● **Work instruction**
All lines from the first line of the material up to and including the line with "Given: Click the settings search field" must be copied exactly, and no others.

● **Material for the task**
━━━━━━━━

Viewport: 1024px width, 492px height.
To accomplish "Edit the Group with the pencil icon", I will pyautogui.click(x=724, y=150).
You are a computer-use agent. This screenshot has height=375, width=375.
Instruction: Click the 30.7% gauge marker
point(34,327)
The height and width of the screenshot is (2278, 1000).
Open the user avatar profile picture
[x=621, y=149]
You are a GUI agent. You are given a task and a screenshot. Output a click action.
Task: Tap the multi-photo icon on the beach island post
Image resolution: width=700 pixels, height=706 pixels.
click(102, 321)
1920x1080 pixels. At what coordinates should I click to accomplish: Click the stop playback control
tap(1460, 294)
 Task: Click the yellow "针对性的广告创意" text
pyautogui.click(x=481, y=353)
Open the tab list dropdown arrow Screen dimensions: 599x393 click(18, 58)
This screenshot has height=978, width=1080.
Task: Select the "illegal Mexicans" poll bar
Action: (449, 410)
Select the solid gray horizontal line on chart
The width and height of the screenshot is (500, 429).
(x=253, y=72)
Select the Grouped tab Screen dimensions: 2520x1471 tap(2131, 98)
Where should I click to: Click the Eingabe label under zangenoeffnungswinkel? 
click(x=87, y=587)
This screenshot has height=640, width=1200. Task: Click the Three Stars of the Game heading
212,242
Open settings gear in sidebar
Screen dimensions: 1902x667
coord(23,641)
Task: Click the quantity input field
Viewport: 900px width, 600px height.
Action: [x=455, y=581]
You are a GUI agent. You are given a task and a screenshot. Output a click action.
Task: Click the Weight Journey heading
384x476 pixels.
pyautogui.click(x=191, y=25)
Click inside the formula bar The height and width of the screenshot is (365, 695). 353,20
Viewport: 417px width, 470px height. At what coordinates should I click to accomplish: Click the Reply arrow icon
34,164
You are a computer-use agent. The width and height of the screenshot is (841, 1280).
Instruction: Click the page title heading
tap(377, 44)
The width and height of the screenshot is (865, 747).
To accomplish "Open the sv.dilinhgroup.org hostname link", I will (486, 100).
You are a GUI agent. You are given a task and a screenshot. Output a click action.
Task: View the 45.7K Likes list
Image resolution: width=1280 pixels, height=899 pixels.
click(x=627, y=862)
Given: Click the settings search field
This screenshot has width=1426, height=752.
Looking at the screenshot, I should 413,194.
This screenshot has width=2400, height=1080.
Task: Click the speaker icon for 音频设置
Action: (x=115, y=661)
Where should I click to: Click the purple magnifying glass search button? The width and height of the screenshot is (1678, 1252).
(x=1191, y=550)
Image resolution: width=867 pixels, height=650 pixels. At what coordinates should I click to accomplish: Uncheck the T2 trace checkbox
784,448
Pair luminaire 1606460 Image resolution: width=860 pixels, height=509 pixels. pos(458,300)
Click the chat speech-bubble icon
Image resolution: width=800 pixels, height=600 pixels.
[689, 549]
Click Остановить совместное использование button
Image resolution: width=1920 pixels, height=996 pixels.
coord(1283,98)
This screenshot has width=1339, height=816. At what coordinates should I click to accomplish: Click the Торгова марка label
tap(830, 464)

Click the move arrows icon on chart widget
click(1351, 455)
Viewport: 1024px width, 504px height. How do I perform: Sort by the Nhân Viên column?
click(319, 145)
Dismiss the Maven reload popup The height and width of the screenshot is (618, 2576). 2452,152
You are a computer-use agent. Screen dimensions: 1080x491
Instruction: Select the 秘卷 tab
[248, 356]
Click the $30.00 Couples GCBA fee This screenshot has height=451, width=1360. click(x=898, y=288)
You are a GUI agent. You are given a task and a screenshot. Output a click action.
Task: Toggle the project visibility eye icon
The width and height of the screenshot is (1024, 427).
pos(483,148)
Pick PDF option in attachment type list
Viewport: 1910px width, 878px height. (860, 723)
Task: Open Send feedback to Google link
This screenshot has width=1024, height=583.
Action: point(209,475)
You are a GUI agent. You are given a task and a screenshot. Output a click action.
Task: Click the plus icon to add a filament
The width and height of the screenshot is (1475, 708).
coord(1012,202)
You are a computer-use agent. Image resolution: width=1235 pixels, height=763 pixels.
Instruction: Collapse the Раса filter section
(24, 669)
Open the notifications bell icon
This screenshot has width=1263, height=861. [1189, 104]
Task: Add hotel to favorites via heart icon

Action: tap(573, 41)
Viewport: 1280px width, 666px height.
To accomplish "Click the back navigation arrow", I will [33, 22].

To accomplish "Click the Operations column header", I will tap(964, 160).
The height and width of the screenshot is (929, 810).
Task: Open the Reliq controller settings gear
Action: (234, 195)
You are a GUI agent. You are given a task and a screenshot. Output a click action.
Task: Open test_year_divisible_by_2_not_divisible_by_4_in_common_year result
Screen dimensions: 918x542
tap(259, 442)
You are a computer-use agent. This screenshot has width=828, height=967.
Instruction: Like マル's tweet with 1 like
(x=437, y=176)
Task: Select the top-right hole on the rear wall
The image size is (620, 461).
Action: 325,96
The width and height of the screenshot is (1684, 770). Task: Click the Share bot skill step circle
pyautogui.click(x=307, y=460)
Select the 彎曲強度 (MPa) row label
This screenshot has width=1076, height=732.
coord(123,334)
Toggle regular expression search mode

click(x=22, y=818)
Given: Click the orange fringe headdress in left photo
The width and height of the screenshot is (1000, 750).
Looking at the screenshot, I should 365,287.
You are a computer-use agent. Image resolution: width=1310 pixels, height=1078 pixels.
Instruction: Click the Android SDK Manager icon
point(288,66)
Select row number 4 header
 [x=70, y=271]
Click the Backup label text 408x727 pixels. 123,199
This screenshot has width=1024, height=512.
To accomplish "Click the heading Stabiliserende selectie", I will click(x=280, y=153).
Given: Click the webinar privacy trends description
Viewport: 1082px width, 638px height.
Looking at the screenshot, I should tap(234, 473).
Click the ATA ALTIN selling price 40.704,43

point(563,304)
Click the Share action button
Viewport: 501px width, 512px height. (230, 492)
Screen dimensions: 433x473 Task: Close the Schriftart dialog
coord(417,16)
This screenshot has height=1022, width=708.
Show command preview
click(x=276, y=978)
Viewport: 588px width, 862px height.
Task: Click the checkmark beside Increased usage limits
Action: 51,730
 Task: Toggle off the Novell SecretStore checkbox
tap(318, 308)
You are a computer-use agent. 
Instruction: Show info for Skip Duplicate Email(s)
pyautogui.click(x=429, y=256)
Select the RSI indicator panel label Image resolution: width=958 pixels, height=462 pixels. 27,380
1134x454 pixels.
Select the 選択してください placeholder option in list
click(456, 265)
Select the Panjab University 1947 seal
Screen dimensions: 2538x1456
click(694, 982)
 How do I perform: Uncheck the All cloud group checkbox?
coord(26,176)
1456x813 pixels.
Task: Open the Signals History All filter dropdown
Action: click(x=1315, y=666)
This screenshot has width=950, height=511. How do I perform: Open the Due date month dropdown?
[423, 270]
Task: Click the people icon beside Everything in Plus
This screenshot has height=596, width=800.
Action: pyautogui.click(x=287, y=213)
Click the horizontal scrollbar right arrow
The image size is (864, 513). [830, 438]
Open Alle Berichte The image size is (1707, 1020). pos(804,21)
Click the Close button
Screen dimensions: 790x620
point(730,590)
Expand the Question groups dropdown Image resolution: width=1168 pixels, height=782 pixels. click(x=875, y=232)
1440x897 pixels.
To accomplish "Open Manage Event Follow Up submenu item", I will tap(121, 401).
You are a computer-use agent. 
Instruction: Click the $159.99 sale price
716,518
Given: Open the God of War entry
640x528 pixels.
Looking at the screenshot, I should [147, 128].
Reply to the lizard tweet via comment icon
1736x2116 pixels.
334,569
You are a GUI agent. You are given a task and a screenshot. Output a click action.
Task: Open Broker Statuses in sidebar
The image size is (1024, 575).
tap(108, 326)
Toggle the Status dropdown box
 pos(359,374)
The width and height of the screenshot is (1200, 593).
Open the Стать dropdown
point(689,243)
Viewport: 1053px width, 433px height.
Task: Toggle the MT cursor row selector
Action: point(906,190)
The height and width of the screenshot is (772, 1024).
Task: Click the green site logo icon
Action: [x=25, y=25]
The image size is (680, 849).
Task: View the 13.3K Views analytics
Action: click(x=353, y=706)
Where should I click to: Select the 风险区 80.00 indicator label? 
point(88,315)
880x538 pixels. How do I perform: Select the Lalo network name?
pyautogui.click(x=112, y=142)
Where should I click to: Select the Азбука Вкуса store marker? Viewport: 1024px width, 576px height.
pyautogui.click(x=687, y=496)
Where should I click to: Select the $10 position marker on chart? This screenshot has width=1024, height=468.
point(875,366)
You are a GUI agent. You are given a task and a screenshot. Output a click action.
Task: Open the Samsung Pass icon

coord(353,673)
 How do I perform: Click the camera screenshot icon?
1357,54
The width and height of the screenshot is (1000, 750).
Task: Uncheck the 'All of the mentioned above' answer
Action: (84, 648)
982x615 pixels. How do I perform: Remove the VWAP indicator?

━━━━━━━━

● **Problem solution**
Viewport: 1024px width, 492px height.
To accomplish "Edit the Group with the pencil icon", I will pyautogui.click(x=724, y=150).
You are a computer-use agent. This screenshot has height=375, width=375.
Instruction: Click the 30.7% gauge marker
point(34,327)
The height and width of the screenshot is (2278, 1000).
Open the user avatar profile picture
[x=621, y=149]
You are a GUI agent. You are given a task and a screenshot. Output a click action.
Task: Tap the multi-photo icon on the beach island post
Image resolution: width=700 pixels, height=706 pixels.
click(102, 321)
1920x1080 pixels. At what coordinates should I click to accomplish: Click the stop playback control
tap(1460, 294)
 Task: Click the yellow "针对性的广告创意" text
pyautogui.click(x=481, y=353)
Open the tab list dropdown arrow Screen dimensions: 599x393 click(18, 58)
This screenshot has height=978, width=1080.
Task: Select the "illegal Mexicans" poll bar
Action: (449, 410)
Select the solid gray horizontal line on chart
The width and height of the screenshot is (500, 429).
(x=253, y=72)
Select the Grouped tab Screen dimensions: 2520x1471 tap(2131, 98)
Where should I click to: Click the Eingabe label under zangenoeffnungswinkel? 
click(x=87, y=587)
This screenshot has height=640, width=1200. Task: Click the Three Stars of the Game heading
212,242
Open settings gear in sidebar
Screen dimensions: 1902x667
coord(23,641)
Task: Click the quantity input field
Viewport: 900px width, 600px height.
Action: [x=455, y=581]
You are a GUI agent. You are given a task and a screenshot. Output a click action.
Task: Click the Weight Journey heading
384x476 pixels.
pyautogui.click(x=191, y=25)
Click inside the formula bar The height and width of the screenshot is (365, 695). 353,20
Viewport: 417px width, 470px height. At what coordinates should I click to accomplish: Click the Reply arrow icon
34,164
You are a computer-use agent. The width and height of the screenshot is (841, 1280).
Instruction: Click the page title heading
tap(377, 44)
The width and height of the screenshot is (865, 747).
To accomplish "Open the sv.dilinhgroup.org hostname link", I will (486, 100).
You are a GUI agent. You are given a task and a screenshot. Output a click action.
Task: View the 45.7K Likes list
Image resolution: width=1280 pixels, height=899 pixels.
click(x=627, y=862)
Given: Click the settings search field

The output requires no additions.